The progress of our arms, upon which all else chiefly depends,
is as well known to the public as to myself; and it is, I trust,
reasonably satisfactory and encouraging to all. With high hope
for the future, no prediction in regard to it is ventured. On
the occasion corresponding to this four years ago, all thoughts
were anxiously directed to an impending civil war. All dreaded
it—all sought to avert it. While the inaugeral [sic] address
was being delivered from this place, devoted altogether to saving
the Union without war, insurgent agents were in the city seeking
to destroy it without war—seeking to dissole [sic] the
Union, and divide effects, by negotiation. Both parties deprecated
war; but one of them would make war rather than let the nation
survive; and the other would accept war rather than let it perish.

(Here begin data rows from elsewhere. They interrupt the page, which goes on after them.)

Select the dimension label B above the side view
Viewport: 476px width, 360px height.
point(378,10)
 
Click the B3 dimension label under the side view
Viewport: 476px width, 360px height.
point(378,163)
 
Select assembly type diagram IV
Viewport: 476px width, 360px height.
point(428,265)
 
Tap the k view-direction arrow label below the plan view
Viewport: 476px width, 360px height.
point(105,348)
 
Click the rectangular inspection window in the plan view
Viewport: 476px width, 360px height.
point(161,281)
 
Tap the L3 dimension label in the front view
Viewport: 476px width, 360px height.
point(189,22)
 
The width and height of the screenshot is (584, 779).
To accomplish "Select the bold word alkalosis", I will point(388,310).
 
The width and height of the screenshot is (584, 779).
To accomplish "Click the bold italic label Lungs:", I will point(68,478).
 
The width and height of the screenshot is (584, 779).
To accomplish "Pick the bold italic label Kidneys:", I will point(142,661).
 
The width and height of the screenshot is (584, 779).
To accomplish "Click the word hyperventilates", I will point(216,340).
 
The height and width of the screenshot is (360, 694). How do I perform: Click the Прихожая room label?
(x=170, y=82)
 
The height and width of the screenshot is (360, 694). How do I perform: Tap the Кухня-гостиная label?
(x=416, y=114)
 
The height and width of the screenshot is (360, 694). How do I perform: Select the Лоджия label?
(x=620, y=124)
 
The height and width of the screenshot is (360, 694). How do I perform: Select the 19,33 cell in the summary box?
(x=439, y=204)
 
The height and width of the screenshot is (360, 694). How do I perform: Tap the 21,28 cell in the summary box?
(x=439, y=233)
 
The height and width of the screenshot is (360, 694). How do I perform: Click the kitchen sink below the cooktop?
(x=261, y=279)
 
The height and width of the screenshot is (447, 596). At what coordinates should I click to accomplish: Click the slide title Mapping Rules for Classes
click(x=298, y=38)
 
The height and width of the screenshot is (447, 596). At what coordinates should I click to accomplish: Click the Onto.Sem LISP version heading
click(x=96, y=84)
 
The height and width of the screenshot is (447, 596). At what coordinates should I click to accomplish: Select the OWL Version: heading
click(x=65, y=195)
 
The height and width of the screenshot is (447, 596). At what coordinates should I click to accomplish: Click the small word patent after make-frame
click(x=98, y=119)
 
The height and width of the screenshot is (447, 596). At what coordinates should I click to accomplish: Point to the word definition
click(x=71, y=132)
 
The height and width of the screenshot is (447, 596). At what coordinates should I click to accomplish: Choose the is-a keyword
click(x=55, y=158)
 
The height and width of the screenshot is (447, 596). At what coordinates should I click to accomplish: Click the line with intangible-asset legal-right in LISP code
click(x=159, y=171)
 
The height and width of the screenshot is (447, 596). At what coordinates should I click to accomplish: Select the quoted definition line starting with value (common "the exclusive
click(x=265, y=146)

And the war came. One eighth of the whole population were colored
slaves, not distributed generally over the Union, but localized
in the Southern part of it. These slaves constituted a peculiar
and powerful interest. All knew that this interest was, somehow,
the cause of the war. To strengthen, perpetuate, and extend
this interest was the object for which the insurgents would
rend the Union, even by war; while the government claimed no
right to do more than to restrict the territorial enlargement
of it. Neither party expected for the war, the magnitude, or
the duration, which it has already attained. Neither anticipated
that the cause of the conflict might cease with, or even before,
the conflict itself should cease. Each looked for an easier
triumph, and a result less fundamental and astounding. Both
read the same Bible, and pray to the same God; and each invokes
His aid against the other. It may seem strange that any men
should dare to ask a just God’s assistance in wringing
their bread from the sweat of other men’s faces; but let
us judge not that we be not judged. The prayers of both could
not be answered; that of neither has been answered fully. The
Almighty has his own purposes. “Woe unto the world because
of offences! for it must needs be that offences come; but woe
to that man by whom the offence cometh!” If we shall suppose
that American Slavery is one of those offences which, in the
providence of God, must needs come, but which, having continued
through His appointed time, He now wills to remove, and that
He gives to both North and South, this terrible war, as the
woe due to those by whom the offence came, shall we discern
therein any departure from those divine attributes which the
believers in a Living God always ascribe to Him? Fondly do we
hope—fervently do we pray—that this mighty scourge
of war may speedily pass away. Yet, if God wills that it continue,
until all the wealth piled by the bond-man’s two hundred
and fifty years of unrequited toil shall be sunk, and until
every drop of blood drawn with the lash, shall be paid by another
drawn with the sword, as was said three thousand years ago,
so still it must be said “the judgments of the Lord, are
true and righteous altogether” With malice toward none;
with charity for all; with firmness in the right, as God gives
us to see the right, let us strive on to finish the work we
are in; to bind up the nation’s wounds; to care for him
who shall have borne the battle, and for his widow, and his
orphan—to do all which may achieve and cherish a just
and lasting peace, among ourselves, and with all nations.
Given by the President on the steps of the Capital, March 5,
1865. He was to be assassinated in little over a month because
of sentiments expressed in this and a subsequent speech in which
he was said to have “taunted the Gods.”